Réédition chez Mijade, Namur, 2008
Sélection dans The White Ravens 2009 de l’Internationale Jugendbibliothek de Munich
Sélection au Prix Farniente 2010.
Prix Paul Hurtmans 2012 (14/16 ans).
Ce roman polyphonique, d’une criante actualité, raconte le massacre gratuit de tout un village par l’armée d’un dictateur.
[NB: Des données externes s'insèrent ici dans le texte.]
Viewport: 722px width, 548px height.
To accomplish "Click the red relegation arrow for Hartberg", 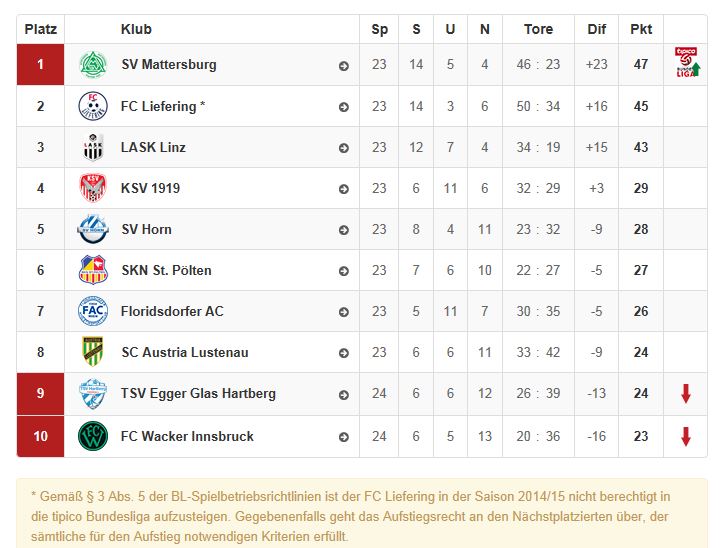I will coord(686,394).
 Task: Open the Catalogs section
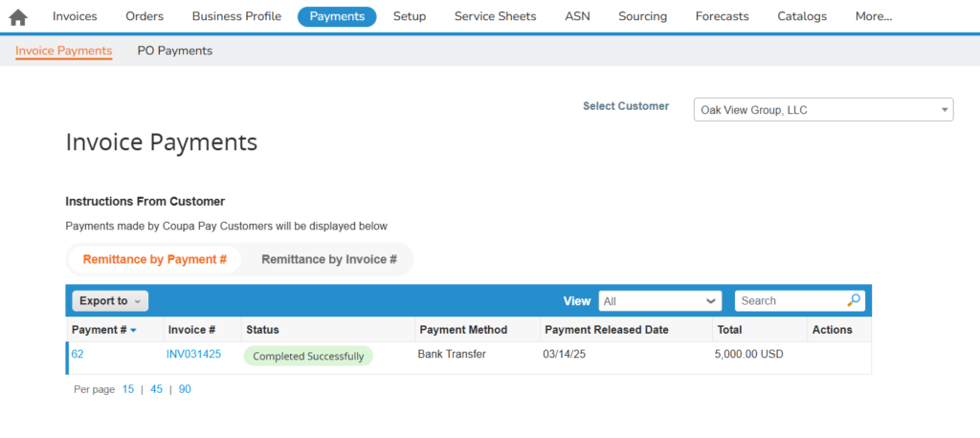[x=802, y=17]
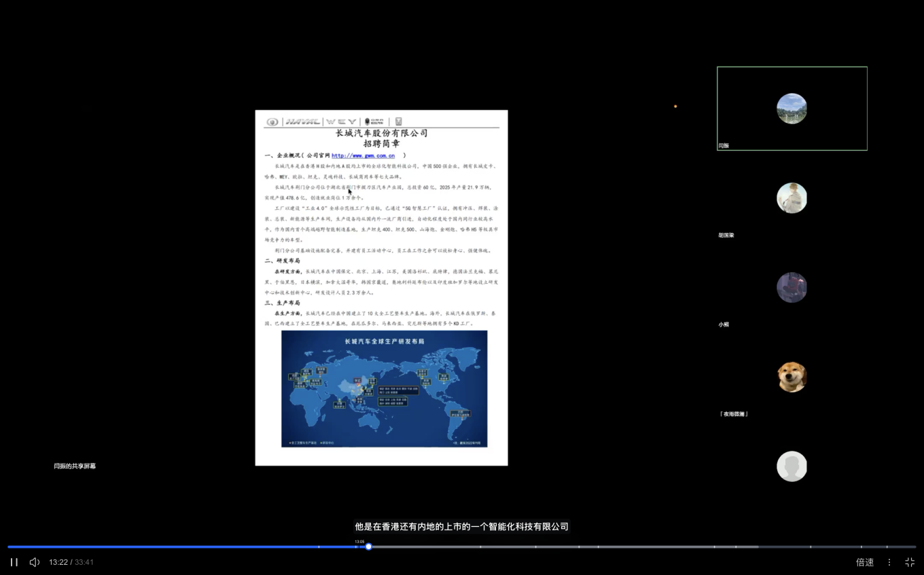Exit fullscreen mode
The width and height of the screenshot is (924, 575).
coord(910,562)
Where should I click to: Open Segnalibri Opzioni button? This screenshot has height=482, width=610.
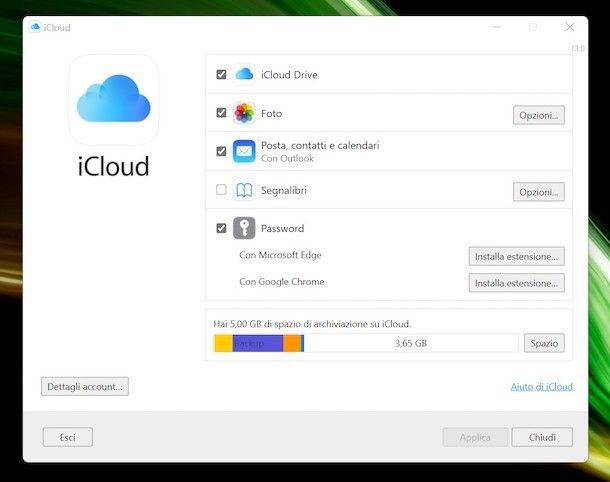tap(539, 192)
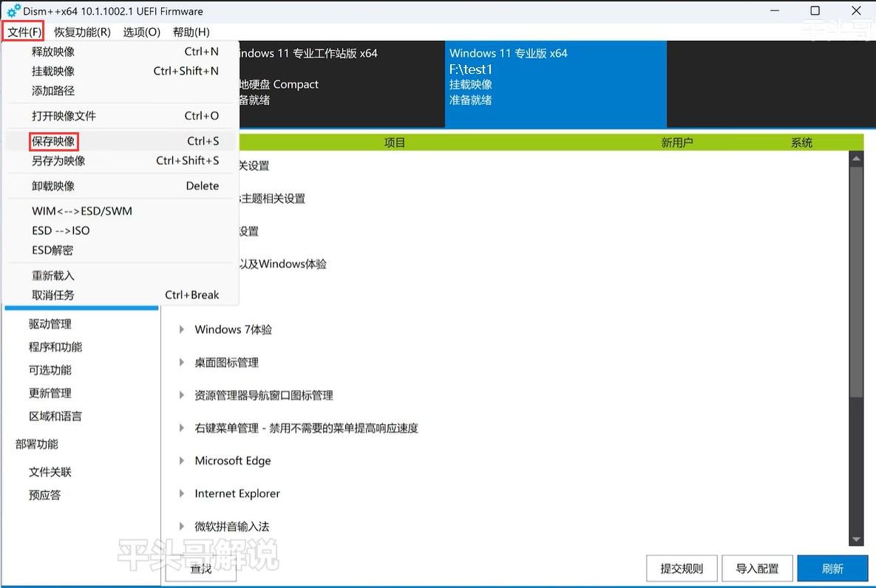The width and height of the screenshot is (876, 588).
Task: Select 保存映像 from the file menu
Action: [54, 141]
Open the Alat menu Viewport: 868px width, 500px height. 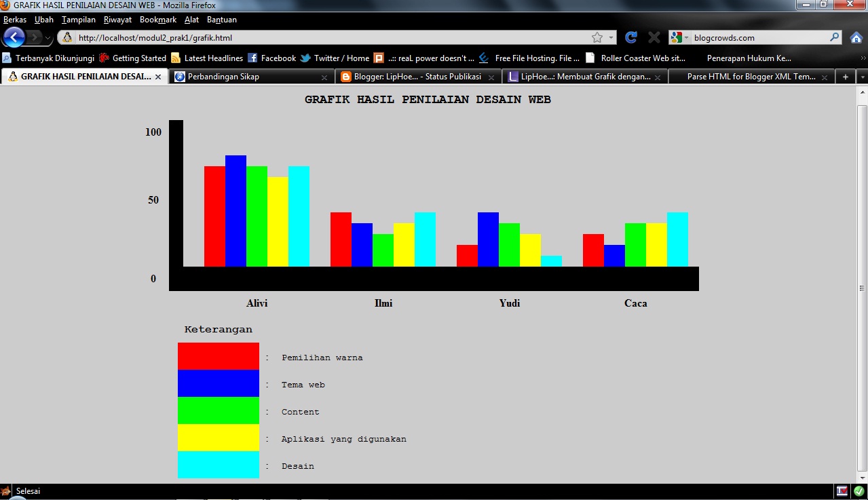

Quatre rescapés tentent, des années plus tard, de faire juger et condamner les responsables de l’horreur. L’histoire est à la fois racontée par les jeunes qui ont réussi à fuir et par les morts, ce qui ajoute au texte une dimension fantastique.
Le sujet
Les morts parlent, racontent le massacre dont ils ont été les victimes et se comptent pour savoir si quelques-uns d’entre eux en ont réchappé. Ils retrouvent, dans la mort, leurs amours, leurs querelles, un peu comme s’ils étaient toujours vivants. Dans la nature, au-dessus de la fosse où tout les villageois ont été jetés par des salauds, Eusebia et son petit frère, Pepito, Antonio et Paco fuient, finissent par se retrouver et par avoir le courage de rechercher, pour les confondre, les coupables de l’horreur.
Ce roman est utilisé dans les classes à partir de la 4ème année du cycle secondaire (3ème en France).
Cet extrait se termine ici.